__ACTION ITEM__.
Each line below needs to be repeated precisely as it is.

Stored data
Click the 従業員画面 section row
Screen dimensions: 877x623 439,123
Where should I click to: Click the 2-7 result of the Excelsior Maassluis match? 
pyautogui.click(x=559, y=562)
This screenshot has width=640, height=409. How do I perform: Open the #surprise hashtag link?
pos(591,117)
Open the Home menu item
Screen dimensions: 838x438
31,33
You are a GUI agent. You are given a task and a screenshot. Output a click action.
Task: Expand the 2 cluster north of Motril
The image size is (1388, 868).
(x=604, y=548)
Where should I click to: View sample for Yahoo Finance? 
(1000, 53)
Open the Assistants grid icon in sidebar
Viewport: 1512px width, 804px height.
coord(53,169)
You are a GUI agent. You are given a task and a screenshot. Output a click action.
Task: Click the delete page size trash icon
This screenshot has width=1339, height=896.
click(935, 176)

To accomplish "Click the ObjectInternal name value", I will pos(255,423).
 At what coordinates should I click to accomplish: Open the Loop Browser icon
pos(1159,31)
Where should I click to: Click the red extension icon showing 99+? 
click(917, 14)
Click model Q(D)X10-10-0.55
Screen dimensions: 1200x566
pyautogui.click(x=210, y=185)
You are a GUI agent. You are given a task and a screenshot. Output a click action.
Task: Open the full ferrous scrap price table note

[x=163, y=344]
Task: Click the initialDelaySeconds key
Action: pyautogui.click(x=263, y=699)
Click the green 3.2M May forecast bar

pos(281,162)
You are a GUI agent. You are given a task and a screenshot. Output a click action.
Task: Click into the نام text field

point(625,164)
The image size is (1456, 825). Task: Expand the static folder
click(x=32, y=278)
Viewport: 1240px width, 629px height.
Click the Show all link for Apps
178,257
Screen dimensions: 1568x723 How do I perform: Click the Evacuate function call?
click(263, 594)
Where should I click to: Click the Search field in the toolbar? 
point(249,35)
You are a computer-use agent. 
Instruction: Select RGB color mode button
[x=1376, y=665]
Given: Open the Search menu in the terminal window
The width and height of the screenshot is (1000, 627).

__EXERCISE SOLUTION__.
Click the 従業員画面 section row
Screen dimensions: 877x623 439,123
Where should I click to: Click the 2-7 result of the Excelsior Maassluis match? 
pyautogui.click(x=559, y=562)
This screenshot has width=640, height=409. How do I perform: Open the #surprise hashtag link?
pos(591,117)
Open the Home menu item
Screen dimensions: 838x438
31,33
You are a GUI agent. You are given a task and a screenshot. Output a click action.
Task: Expand the 2 cluster north of Motril
The image size is (1388, 868).
(x=604, y=548)
Where should I click to: View sample for Yahoo Finance? 
(1000, 53)
Open the Assistants grid icon in sidebar
Viewport: 1512px width, 804px height.
coord(53,169)
You are a GUI agent. You are given a task and a screenshot. Output a click action.
Task: Click the delete page size trash icon
This screenshot has width=1339, height=896.
click(935, 176)

To accomplish "Click the ObjectInternal name value", I will pos(255,423).
 At what coordinates should I click to accomplish: Open the Loop Browser icon
pos(1159,31)
Where should I click to: Click the red extension icon showing 99+? 
click(917, 14)
Click model Q(D)X10-10-0.55
Screen dimensions: 1200x566
pyautogui.click(x=210, y=185)
You are a GUI agent. You are given a task and a screenshot. Output a click action.
Task: Open the full ferrous scrap price table note

[x=163, y=344]
Task: Click the initialDelaySeconds key
Action: pyautogui.click(x=263, y=699)
Click the green 3.2M May forecast bar

pos(281,162)
You are a GUI agent. You are given a task and a screenshot. Output a click action.
Task: Click into the نام text field

point(625,164)
The image size is (1456, 825). Task: Expand the static folder
click(x=32, y=278)
Viewport: 1240px width, 629px height.
Click the Show all link for Apps
178,257
Screen dimensions: 1568x723 How do I perform: Click the Evacuate function call?
click(263, 594)
Where should I click to: Click the Search field in the toolbar? 
point(249,35)
You are a computer-use agent. 
Instruction: Select RGB color mode button
[x=1376, y=665]
Given: Open the Search menu in the terminal window
The width and height of the screenshot is (1000, 627).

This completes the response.